Heart damage tied to immune reaction
By Nathan Seppa
Researchers in Brazil have identified immune proteins that flood the heart tissues of many people with Chagas’ disease, suggesting a cause of this deadly complication of the parasitic tropical disease. The malady afflicts 18 million people in South and Central America, placing millions at risk of heart failure.
The researchers examined heart tissues from autopsies of 29 people who had Chagas’ disease and signs of heart damage. The team also studied heart tissue from autopsies of 12 people without Chagas but who had enlarged hearts, biopsies of 6 people living with enlarged hearts, tissue from 21 people who died without heart problems, and biopsies from 21 people with normal-size hearts.
The researchers report in the June Journal of Pathology that 11 of the 29 Chagas patients had evidence of so-called membrane-attack-complex proteins in their heart cells, whereas only 1 of the 22 people who hadn’t been infected with Chagas’ disease had the immune proteins in heart cells.
The Chagas patients were also more likely than the others to have high concentrations of these immune proteins in their blood vessel cells.
This is the first time anyone has documented membrane-attack-complex proteins in Chagas’ disease–related heart damage, says study coauthor Vera Demarchi Aiello, a cardiovascular pathologist at the University of So Paulo Medical School.
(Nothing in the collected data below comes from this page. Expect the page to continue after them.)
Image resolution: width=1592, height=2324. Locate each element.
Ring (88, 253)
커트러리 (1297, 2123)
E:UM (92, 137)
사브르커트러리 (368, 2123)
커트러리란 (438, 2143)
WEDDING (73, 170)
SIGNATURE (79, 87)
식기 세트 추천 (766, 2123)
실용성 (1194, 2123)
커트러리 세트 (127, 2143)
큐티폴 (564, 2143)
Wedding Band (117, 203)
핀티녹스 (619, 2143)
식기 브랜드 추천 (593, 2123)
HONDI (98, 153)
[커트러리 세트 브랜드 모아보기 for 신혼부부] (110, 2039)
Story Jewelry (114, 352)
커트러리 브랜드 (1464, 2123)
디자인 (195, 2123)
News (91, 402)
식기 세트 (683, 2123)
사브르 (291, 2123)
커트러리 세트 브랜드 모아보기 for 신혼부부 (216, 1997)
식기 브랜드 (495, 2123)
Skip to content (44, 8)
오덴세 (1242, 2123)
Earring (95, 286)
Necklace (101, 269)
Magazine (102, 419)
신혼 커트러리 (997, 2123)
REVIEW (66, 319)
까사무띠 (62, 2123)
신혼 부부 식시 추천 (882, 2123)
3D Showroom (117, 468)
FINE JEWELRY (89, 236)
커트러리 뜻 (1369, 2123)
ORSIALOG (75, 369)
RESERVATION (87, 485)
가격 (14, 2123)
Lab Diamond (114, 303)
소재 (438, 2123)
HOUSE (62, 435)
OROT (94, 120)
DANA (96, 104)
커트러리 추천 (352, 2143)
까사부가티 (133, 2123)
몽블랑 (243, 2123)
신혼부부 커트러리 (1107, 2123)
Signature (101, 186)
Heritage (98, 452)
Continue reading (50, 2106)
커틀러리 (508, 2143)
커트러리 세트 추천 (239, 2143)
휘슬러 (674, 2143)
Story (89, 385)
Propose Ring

The cause of the influx of these immune proteins into the heart and vessel cells is still unclear. The result of the onslaught, however, may be to attract inflammatory molecules to the heart, says Aiello.
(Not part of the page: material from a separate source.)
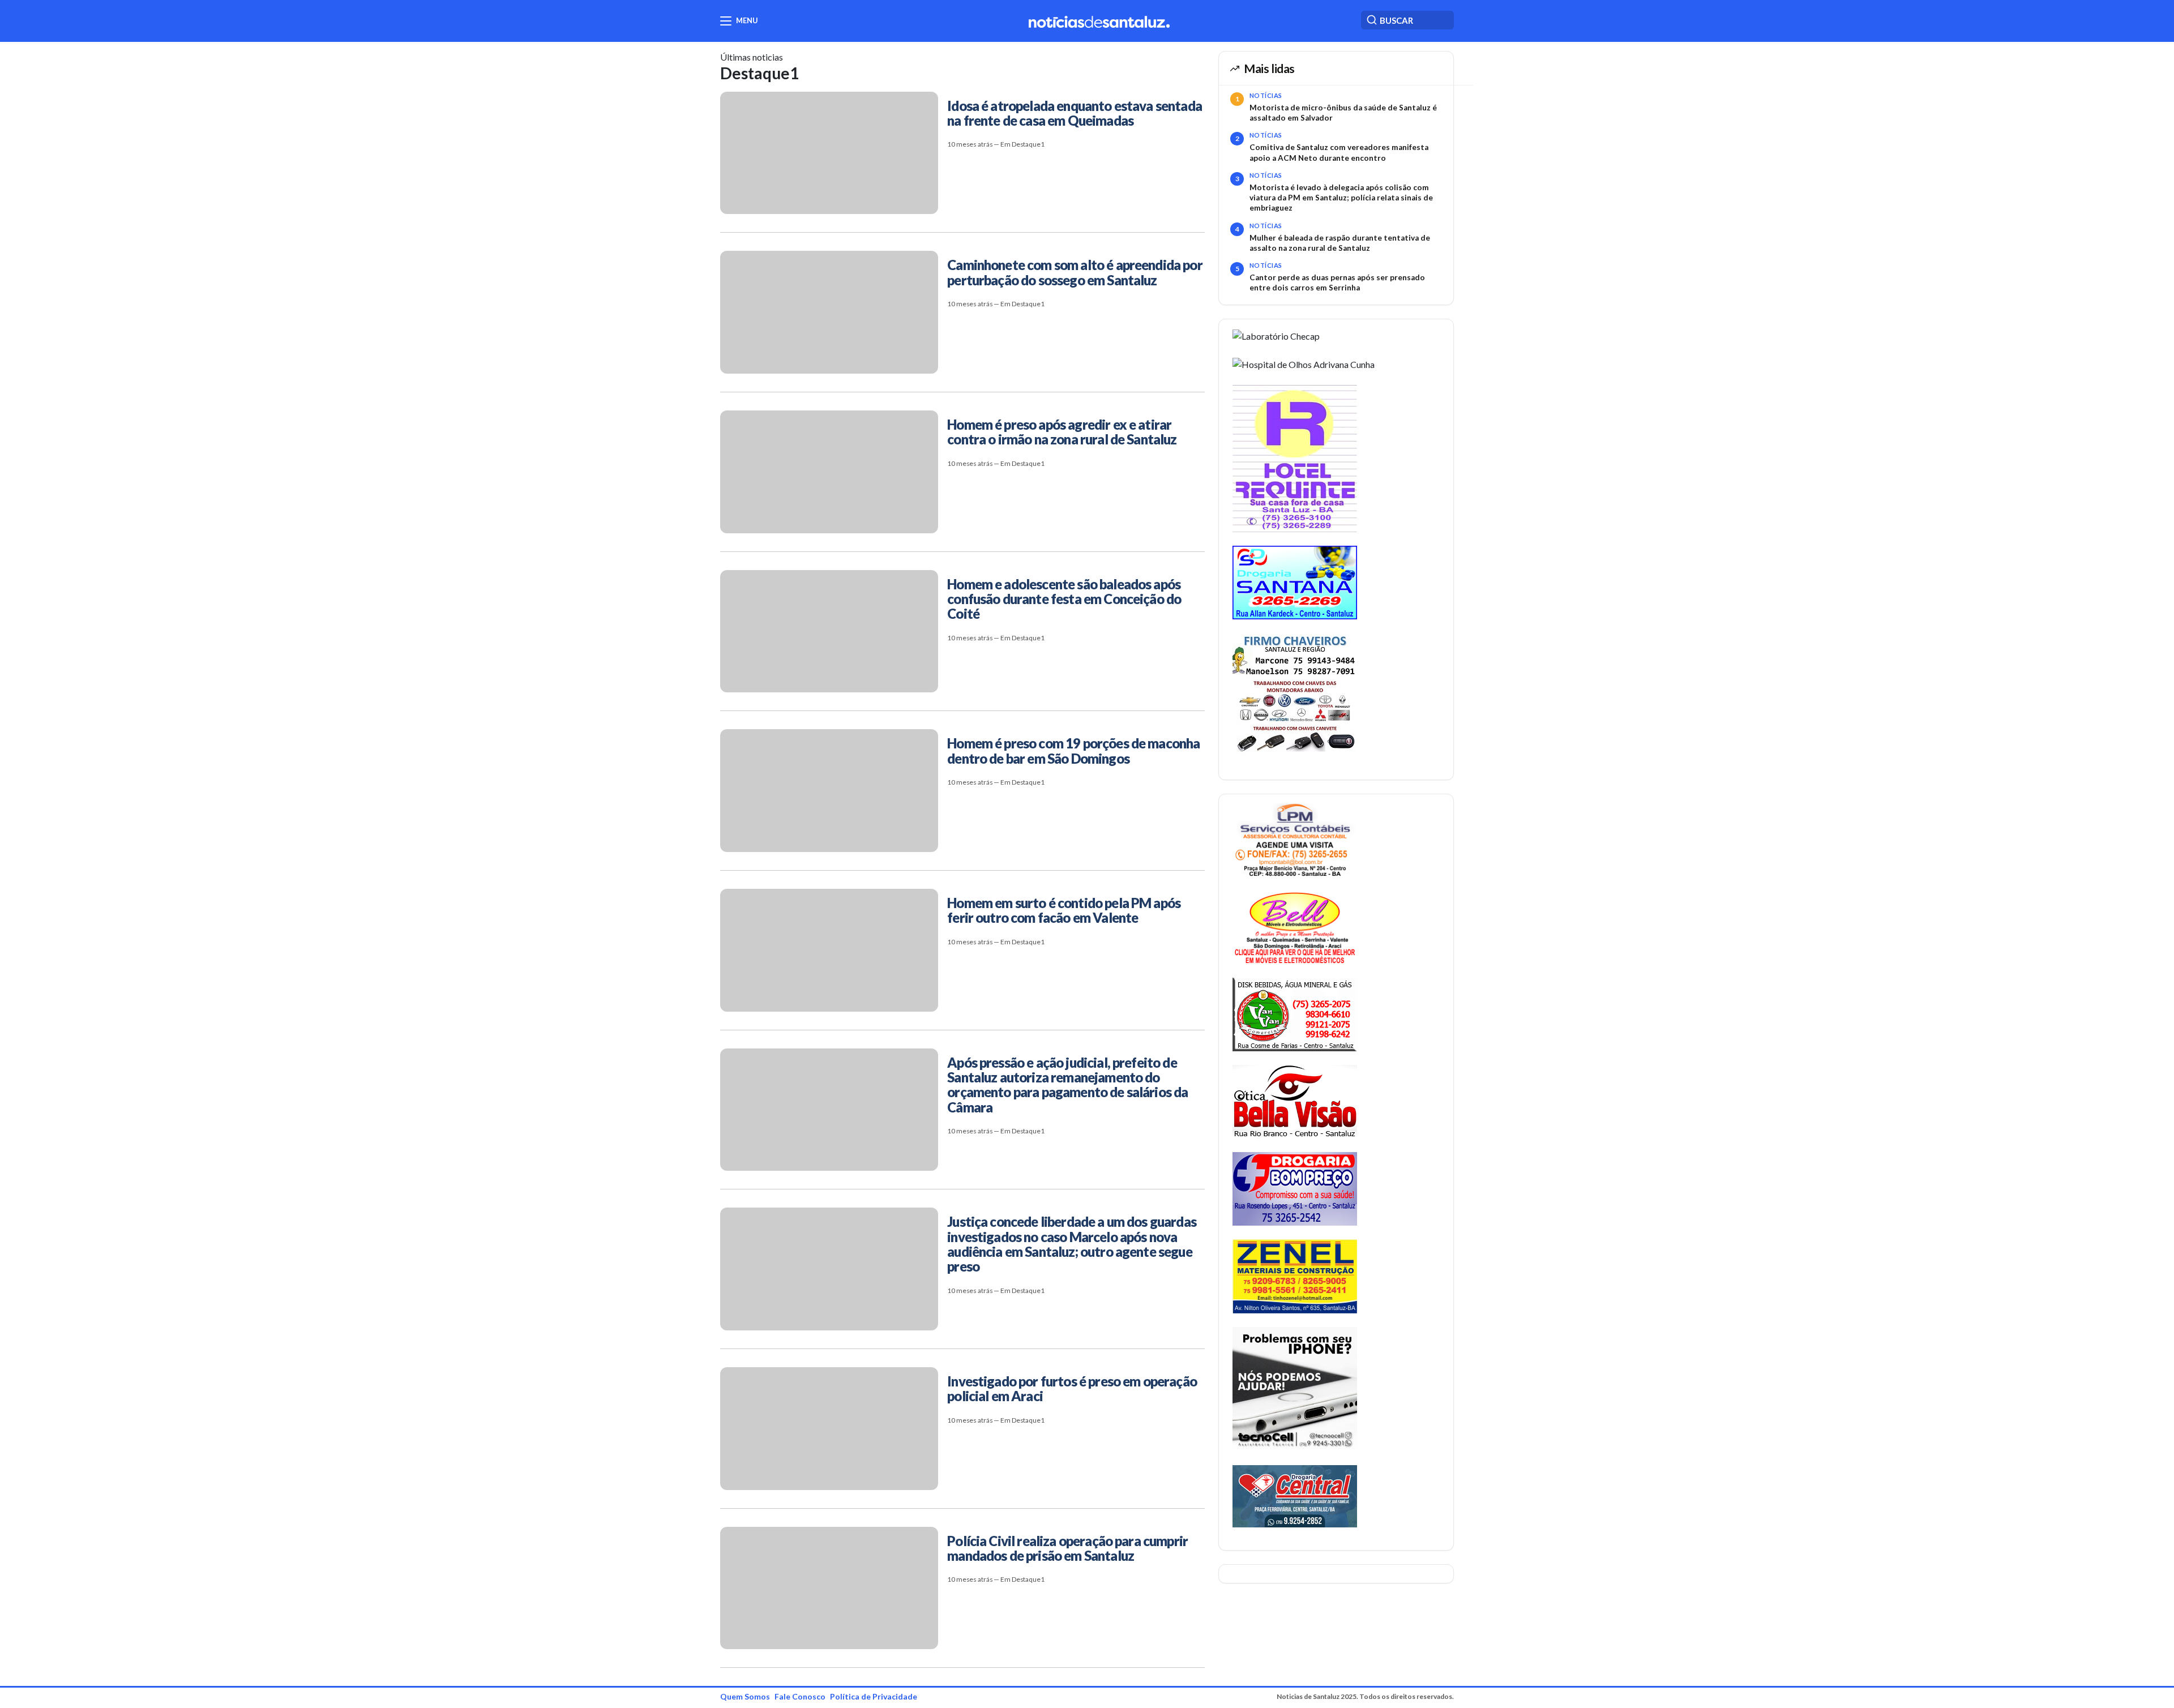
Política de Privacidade (873, 1696)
Normally, membrane-attack-complex proteins–which belong to a group of immune agents called complement proteins–create openings in the membranes of cells targeted for destruction. In these patients, many of the proteins only partially penetrated cells. This probably stimulated heart-cell proliferation and inflammation, both of which are characteristic of heart disease in Chagas patients, Aiello says.
“In the future, such knowledge may play a role in treatment,” she says.